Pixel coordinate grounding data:
==========

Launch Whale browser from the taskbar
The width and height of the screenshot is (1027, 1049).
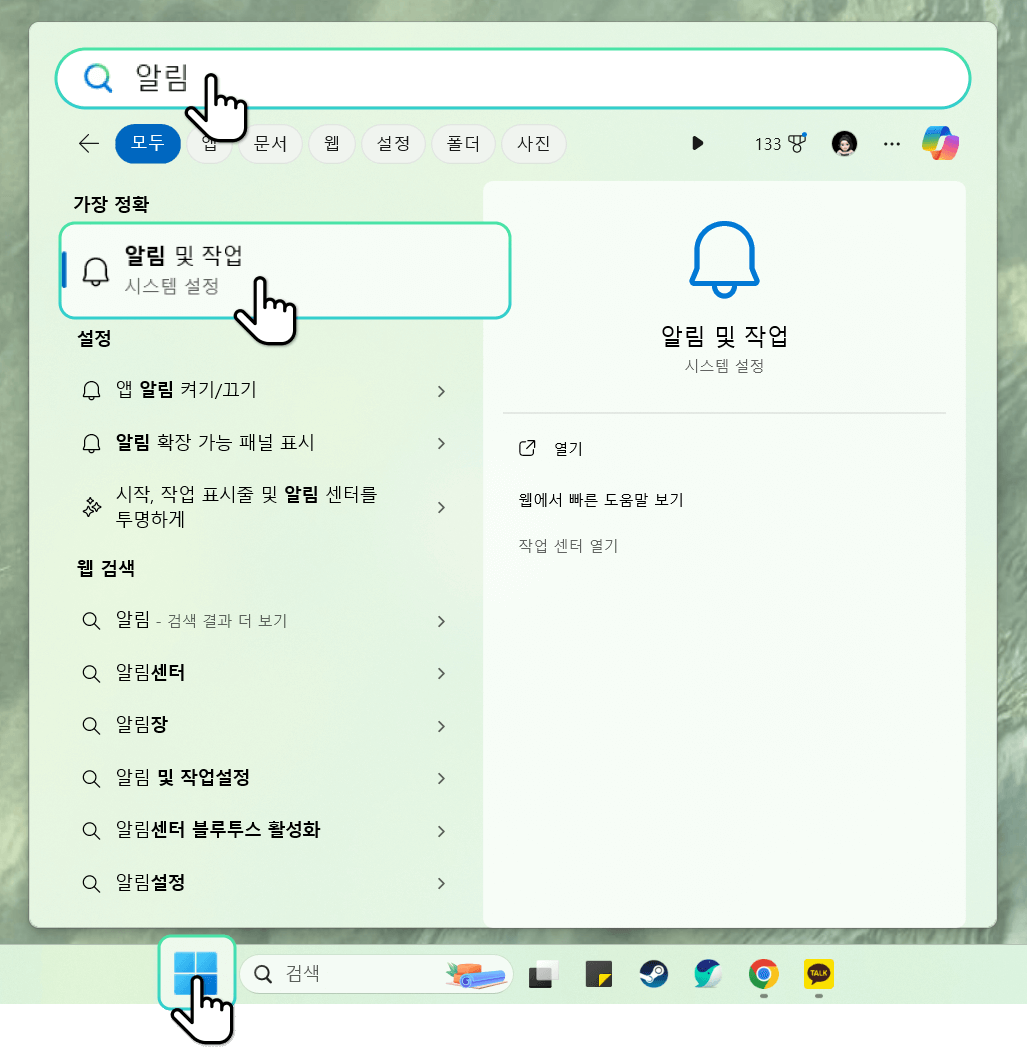tap(709, 973)
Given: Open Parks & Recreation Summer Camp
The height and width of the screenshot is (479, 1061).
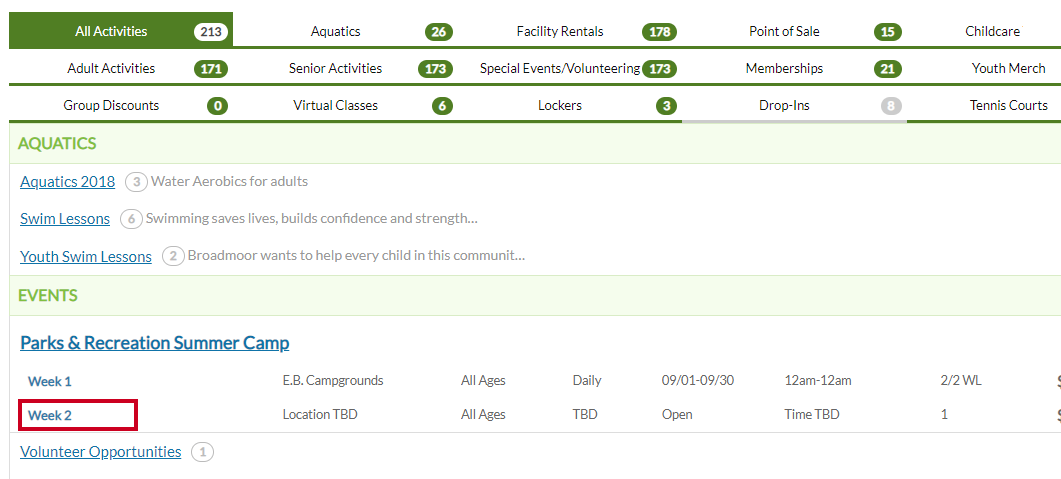Looking at the screenshot, I should point(154,342).
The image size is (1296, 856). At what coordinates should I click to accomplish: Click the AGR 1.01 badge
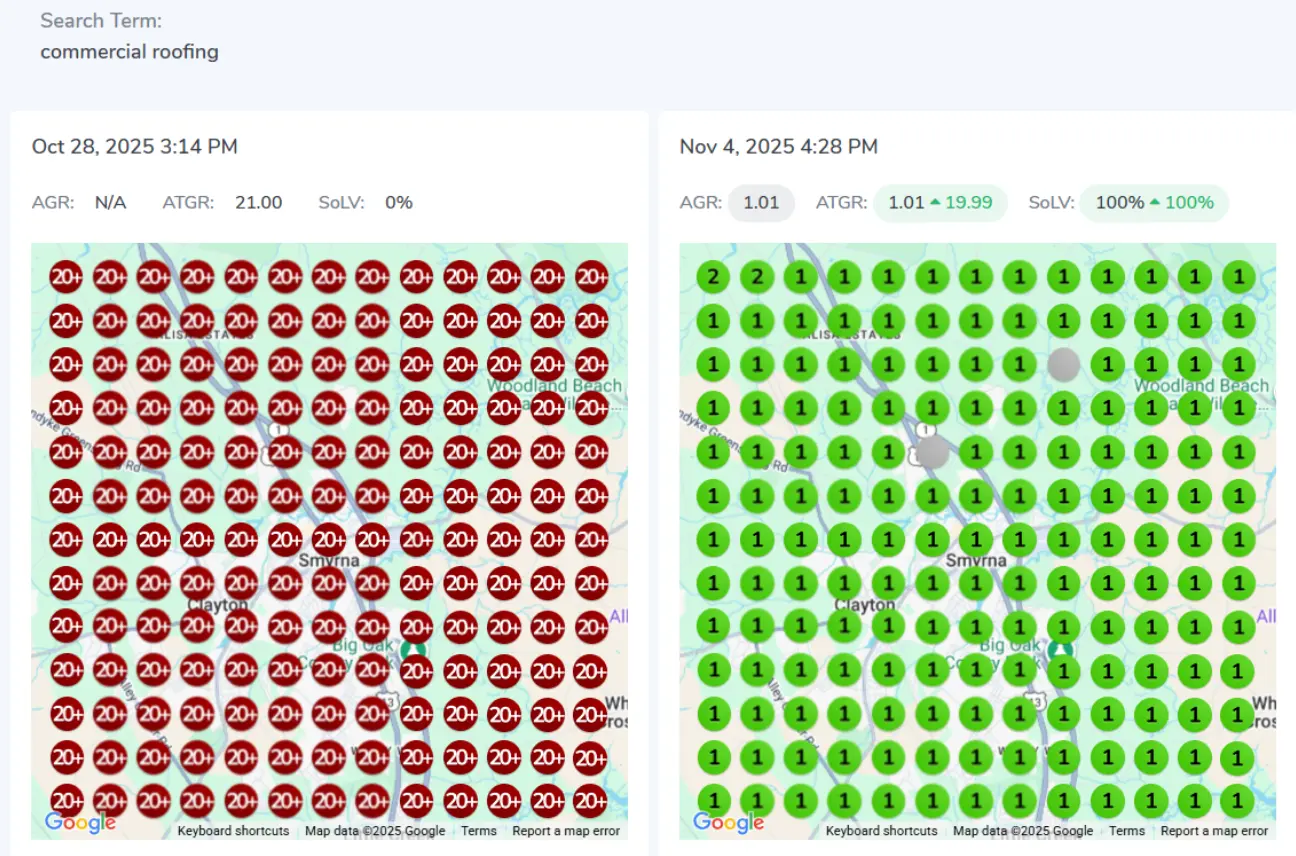[x=761, y=203]
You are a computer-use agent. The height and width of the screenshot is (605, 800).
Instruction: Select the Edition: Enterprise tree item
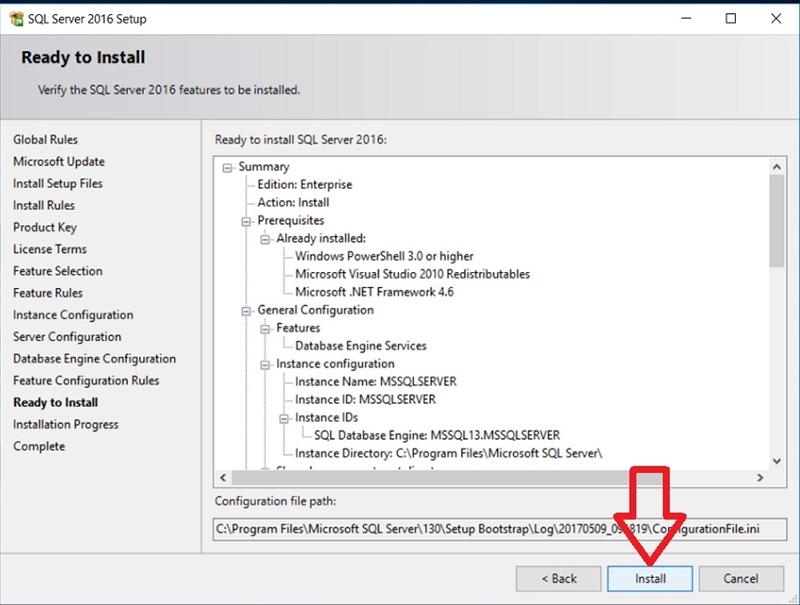coord(304,185)
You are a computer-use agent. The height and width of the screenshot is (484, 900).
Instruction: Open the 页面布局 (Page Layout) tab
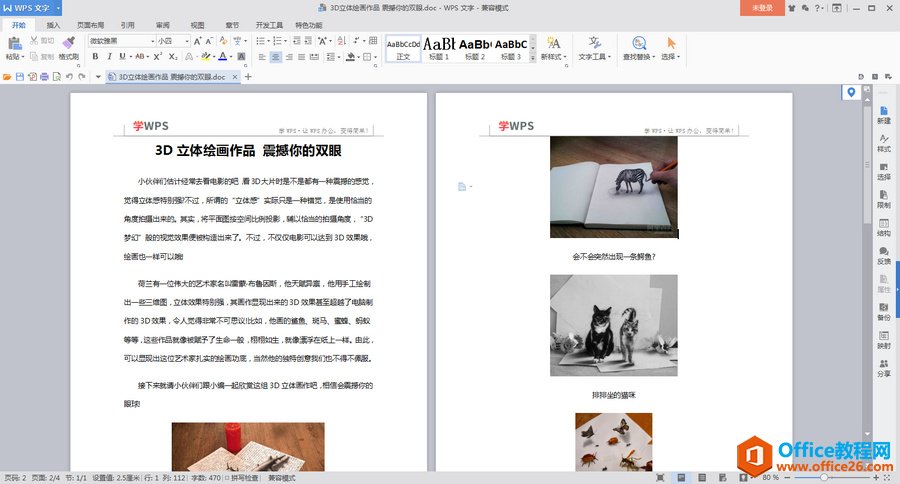click(x=90, y=24)
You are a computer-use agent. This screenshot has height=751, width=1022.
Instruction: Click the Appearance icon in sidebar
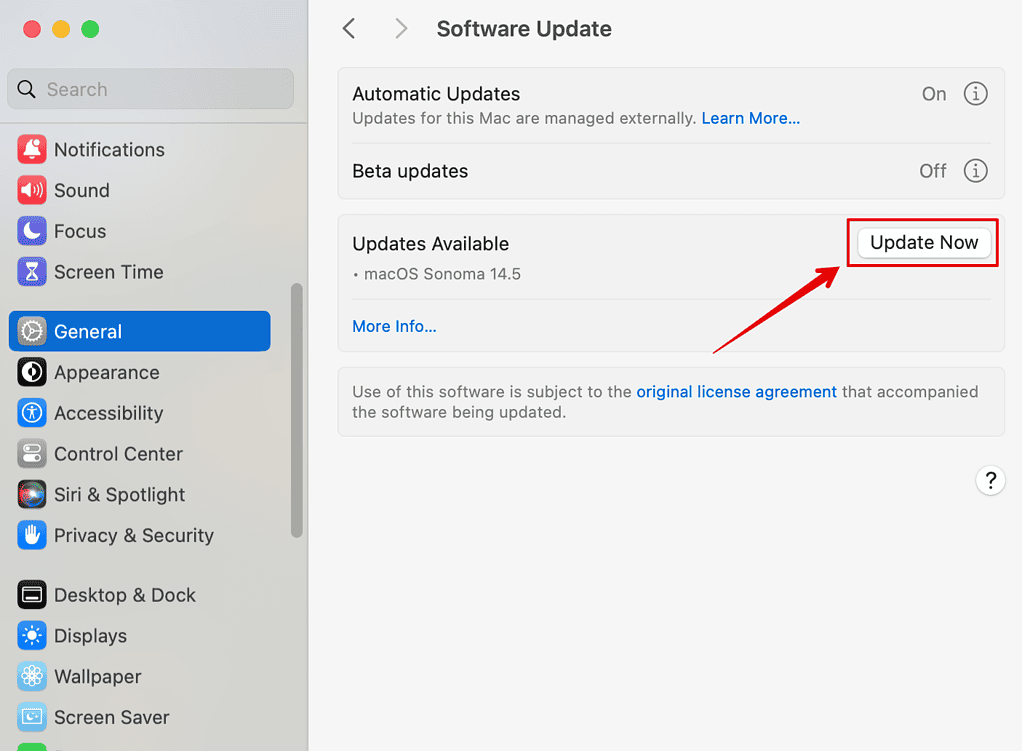[32, 373]
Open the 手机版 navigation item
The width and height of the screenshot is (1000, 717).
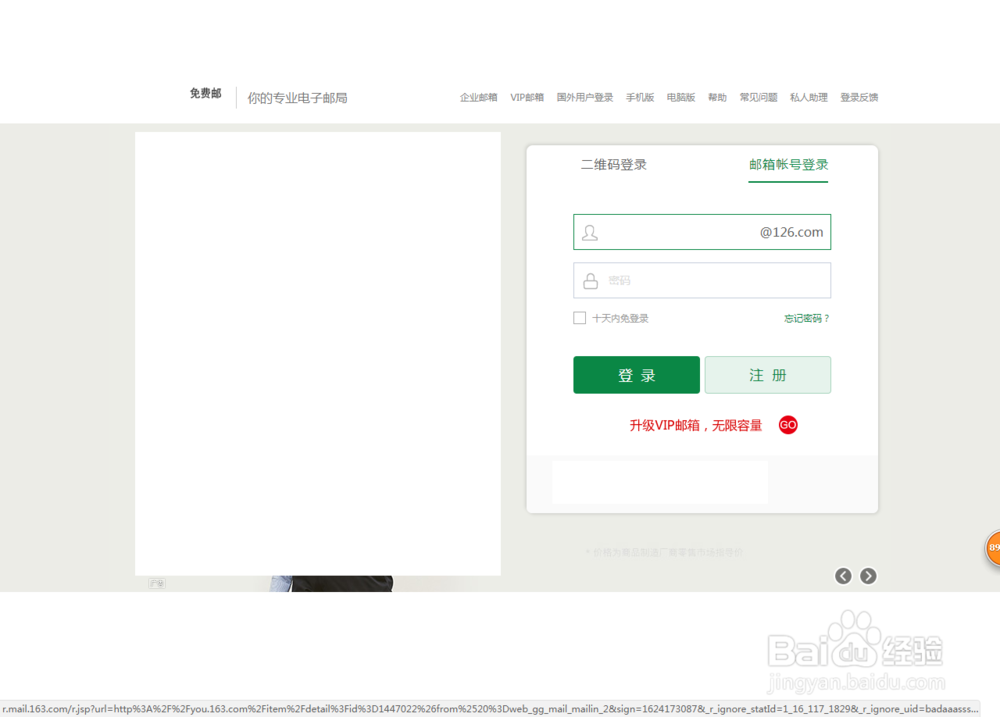640,97
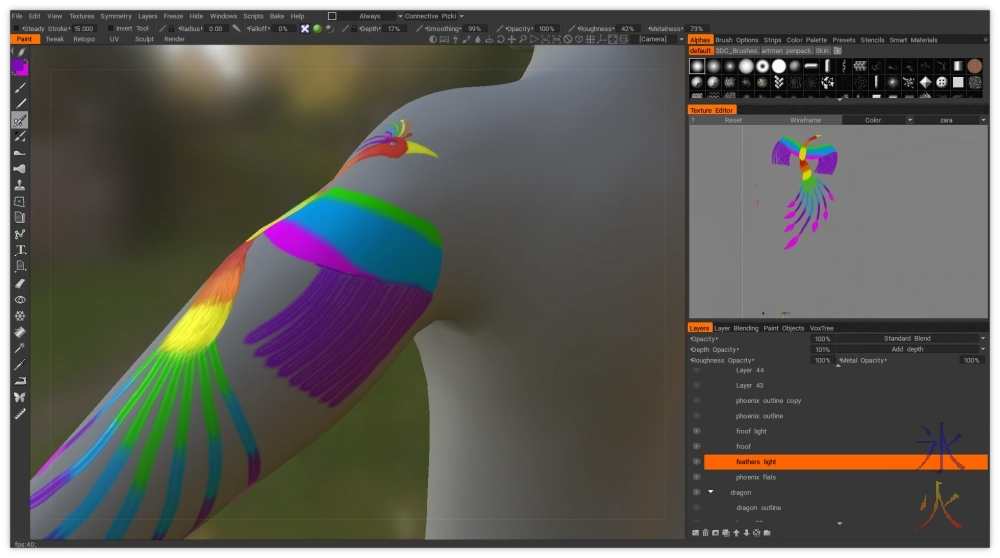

==========

Assigned task:
Each line of the data needs to be output exactly, with any image excluded.

Your solution:
Launch Whale browser from the taskbar
The width and height of the screenshot is (1027, 1049).
tap(709, 973)
Given: Open Parks & Recreation Summer Camp
The height and width of the screenshot is (479, 1061).
Looking at the screenshot, I should point(154,342).
The image size is (1296, 856). At what coordinates should I click to accomplish: Click the AGR 1.01 badge
[x=761, y=203]
You are a computer-use agent. The height and width of the screenshot is (605, 800).
Instruction: Select the Edition: Enterprise tree item
coord(304,185)
You are a computer-use agent. The height and width of the screenshot is (484, 900).
Instruction: Open the 页面布局 (Page Layout) tab
click(x=90, y=24)
You are a computer-use agent. This screenshot has height=751, width=1022.
Instruction: Click the Appearance icon in sidebar
[32, 373]
Open the 手机版 navigation item
The width and height of the screenshot is (1000, 717).
640,97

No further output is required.